La Cour des comptes a rendu public son rapport annuel jeudi 8 février. Elle consacre un chapitre de 36 pages à « la collecte de la contribution des entreprises à la formation professionnelle ».
Le contrôle exercé par l’Etat sur la collecte des fonds de la formation continue est « insuffisant », juge la Cour. Ainsi, seuls 12 Opca sur 100 ont été contrôlés entre 2001 et 2003. Le champ du contrôle administratif et financier de l’Etat s’étend à 180 000 structures (dont 129 000 entreprises de 10 salariés ou plus, 50 000 organismes de formation, une centaine d’Opca, et environ 150 Octa) alors que les services de contrôle disposaient de cinq équivalents temps plein au niveau national.
Concernant les dépenses des Opca, la Cour les qualifie de « trop généreuses ». Au Forco (formation commerce) par exemple, les effectifs de l’organisme ont plus que doublé en cinq ans, passant de 62 en 1999 à 131 en 2005. L’un des opérateurs du Forco, l’Unipe-IP, a versé à son directeur, qui occupait un emploi à mi-temps, une somme de 248 802 euros en 2000 alors qu’il avait été licencié à la suite de divergences sur l’organisation. Les salaires des dirigeants des Opca sont « très confortables », remarque la Cour. Les salaires bruts annuels des directeurs régionaux des Agefos-PME peuvent ainsi atteindre « jusqu’à 161 686 euros ». A quoi s’ajoutent divers avantages dont le versement d’indemnités de départ équivalentes à deux ans de salaires.
La Cour se penche également sur le financement du paritarisme, via le Fongefor. Lequel distribue 0,75% du produit de la collecte des Opca aux confédérations professionnelles. Ceci afin de compenser la charge subie par les syndicats et les organisations patronales au titre de la cogestion des fonds de la formation professionnelle. Ces charges doivent néanmoins être dûment justifiées. Mais, fait valoir la Cour des comptes, « rares sont les organisations professionnelles qui présentent de véritables justificatifs ».

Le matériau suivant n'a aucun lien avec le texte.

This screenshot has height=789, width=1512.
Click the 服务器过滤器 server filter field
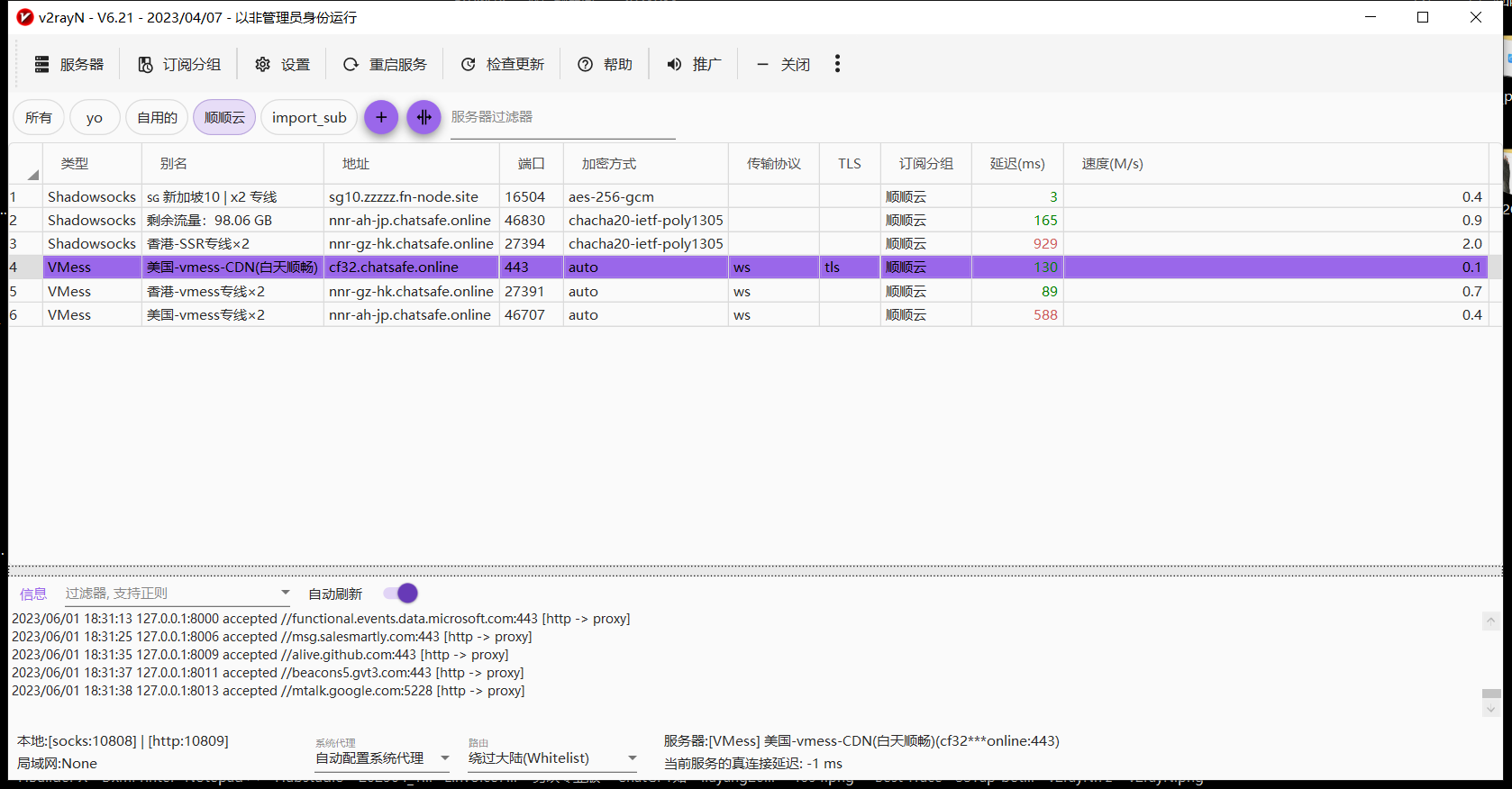click(562, 118)
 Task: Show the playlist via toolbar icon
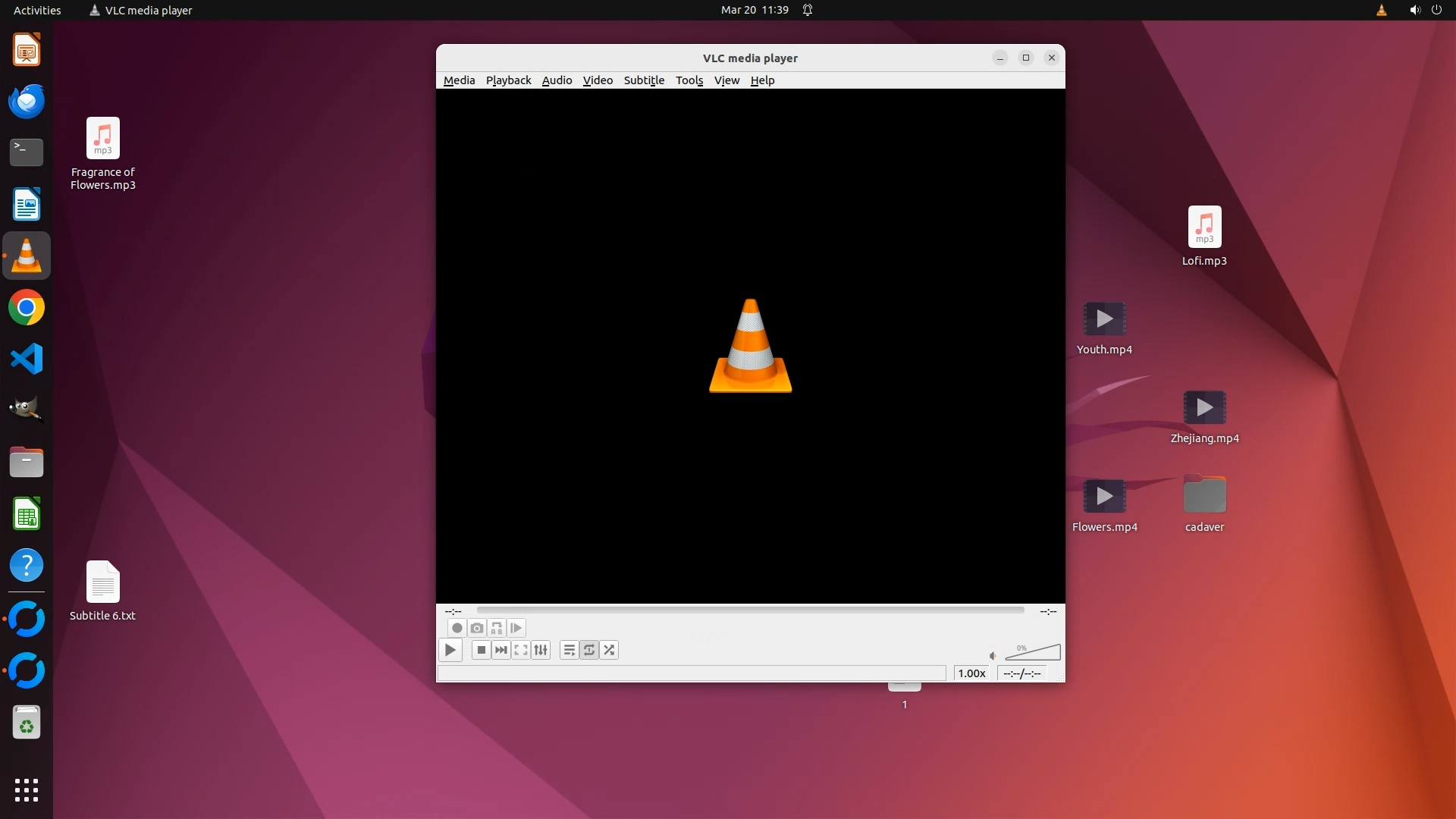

L’instance de contrôle pointe aussi l’exacerbation de la concurrence entre Opca de branche et organismes interprofessionnels depuis la mise en place de la réforme en 2004. Tout en notant l’ébauche d’un rapprochement entre les deux réseaux interprofessionnels, Agefos et Opcareg, depuis la création le 20 septembre 2004, d’une instance de concertation entre les deux réseaux : l’INPC (instance paritaire nationale de coordination). « Il en va de même du rapprochement de l’Opcib, Opca regroupant de petites branches professionnelles, et de l’Ipco, organisme coordonnateur des Opcareg interprofessionnels, annonçant peut-être un mouvement dont il conviendra de suivre l’évolution », commente la Cour. Car, outre que la dispersion actuelle entraîne des doubles emplois coûteux, « elle manque de clarté sur le terrain aux yeux des entreprises et des salariés, notamment au plan régional », précise-t-elle.
La collecte des fonds de la formation s’appuie sur un réseau d’une centaine d’organismes très indépendants les uns des autres. La loi de 1993, dite « loi quinquennale pour l’emploi », avait prévu une réduction substantielle du nombre des Opca. Mais « cette réforme n’a pas été conduite jusqu’à son terme », note la Cour. En même temps, « le recentrage opéré par la loi du 4 mai 2004 au profit du financement des branches, qui n’a pas remis en cause l’action interprofessionnelle, a renforcé la complexité du système », complète-t-elle.
Compétente depuis 2004 sur les Opca, la Cour a contrôlé pour les besoins de son rapport annuel les plus importants d’entre eux, dont la collecte représente 30% des contributions globales des entreprises. La Cour a en effet contrôlé l’Afdas (Fonds d’assurance formation des secteurs de la culture, de la communication et des loisirs), le Forco (Opca formation commerce), l’Opacaim (Opca de la métallurgie), ainsi que l’Agefos-PME et le Fongefor.